Personal information
- Full name: David Neil Butcher
- Born: 2 October 1969 (age 56) Colchester, Essex, England
- Batting: Right-handed
- Bowling: Slow left-arm orthodox

Domestic team information
- 1992–1994: Devon

Career statistics
| Competition | List A |
| Matches | 1 |
| Runs scored | 1 |
| Batting average | – |
| 100s/50s | –/– |
| Top score | 1* |
| Balls bowled | 72 |
| Wickets | 2 |
| Bowling average | 24.00 |
| 5 wickets in innings | – |
| 10 wickets in match | – |
| Best bowling | 2/48 |
| Catches/stumpings | 1/– |
- Source: Cricinfo, 6 February 2011

= David Butcher (cricketer) =

English cricketer (born 1969)

David Neil Butcher (born 2 October 1969) is a former English cricketer. Butcher was a right-handed batsman who bowled slow left-arm orthodox. He was born in Colchester, Essex.

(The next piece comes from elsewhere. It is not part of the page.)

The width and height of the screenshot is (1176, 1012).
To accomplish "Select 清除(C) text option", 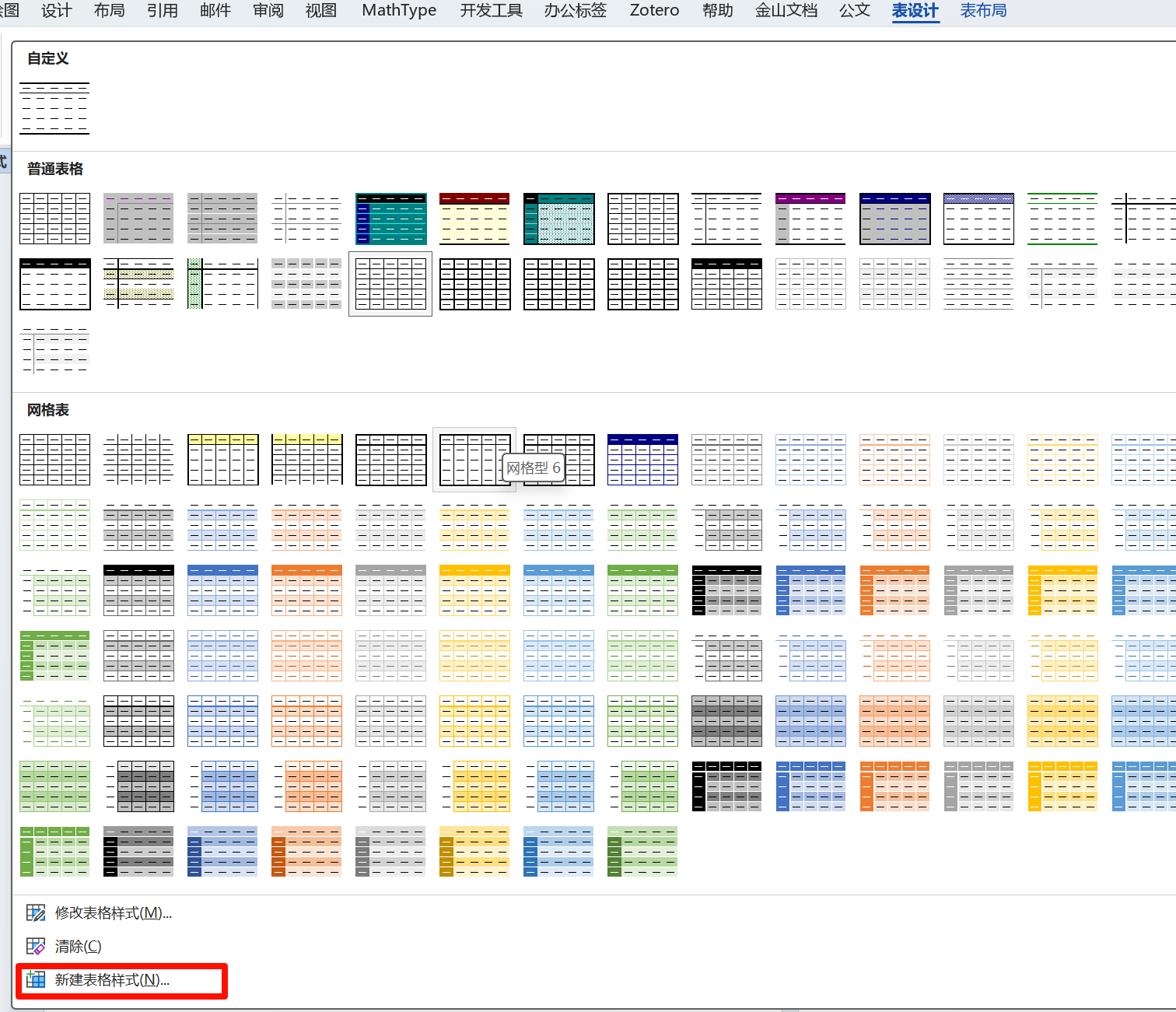I will [x=78, y=947].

Butcher made his debut for Devon in the Minor Counties Championship against Berkshire in 1992. From 1992 to 1994, he represented Devon in 14 Championship matches, the last of which came against Cornwall. In 1992, he played his only List A match for Devon, which came against Kent in the 1992 NatWest Trophy. In this match he scored an unbeaten single run and with the ball he took the wickets of Neil Taylor and Carl Hooper.